Die Pflanzen wurden im Gewächshaus angezogen, das war der „leichte“ Part des Experiments. Denn nach zwei Wochen wurden die gekeimten Pflanzen auf dem Feld der Hammer Ernte ausgepflanzt. Die harte Erde machte es uns gerade im Hochsommer mit wenig Regen schwer, Löcher zum Einpflanzen zu graben. Um das Wachstum zu untersuchen, wurden die Pflanzen jede Woche vermessen, bei jedem Wetter – egal ob Hitze, Regen oder pralle Sonne. Hier wurde schnell klar, wie anspruchsvoll es sein kann, eine Studie im Freiland durchzuführen, ohne kontrollierte Bedingungen.
© L. Beser, P. Bauer
Alina Müller (Bachelorarbeit):
Versuche im Freiland sind häufig mit einigen Herausforderungen und Überraschungen verbunden, da es nicht möglich ist, die Bedingungen wie im Gewächshaus zu steuern. Dadurch ist der Versuch jedoch näher an den Bedingungen im eigenen Garten oder auf dem Balkon. Die positiven Effekte der Pflanzenkohle auf das Fruchtwachstum sind trotz suboptimalem Boden zu erkennen. Ob es auch positive Effekte im Nährstoffgehalt der Früchte gibt, untersuche ich derzeit. Die Ergebnisse stehen noch aus. Die Möglichkeit, das eigentlich lang bekannte Wissen über die positiven Effekte der Pflanzenkohle an umweltbewusste Hobbygärtner*innen weitergeben zu können, macht unsere Arbeit besonders interessant, abwechslungsreich und sinnerfüllt.
© A. Müller
Lea Reinhardt (Bachelor-Studentin, Praktikantin, studentische Hilfskraft):
Das Projekt soll sich an alle richten, die an der Gärtnerei interessiert sind, Hobbyisten, Gärtner*innen, Selbstversorger*innen, etc. Und damit wollen wir unsere Ergebnisse verständlich und gebündelt darbieten. Ich habe die Zucchini-Pflanzen täglich gepflegt und das Feld mit allen Beteiligten in Stand gehalten, die Pflanzen versorgt und die Früchte beim Wachsen beobachtet.
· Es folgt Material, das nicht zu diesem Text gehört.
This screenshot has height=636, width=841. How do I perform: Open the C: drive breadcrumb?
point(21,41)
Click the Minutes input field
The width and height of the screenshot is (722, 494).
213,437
Auch während des Wachstums von Pflanzen und Früchten ließ sich der Unterschied je nach Bodensubstrat erkennen und wir hoffen, allen Garten-Begeisterten die Vor- und Nachteile von Biochar (Engl. für Pflanzenkohle) näher bringen zu können.
© L. Reinhardt, L. Beser
© P. Bauer, L. Beser
1https://www.tagesschau.de/wissen/klima/moore-klimaschutz-103.html
2https://www.ithaka-journal.net/inhalt/klimafarming?lang=de
3Phänotypisierung bedeutet, dass verschiedene Merkmale begutachtet werden. Diese bezogen sich in unserem Fall auf die Größe und die Blattfarbe der Pflanzen als Indikator für das Wachstum und das physiologische Wohlbefinden. Mittels eines speziellen Geräts wurden die Daten im Gewächshaus automatisiert für einzelne Pflanzen in Töpfen aufgenommen.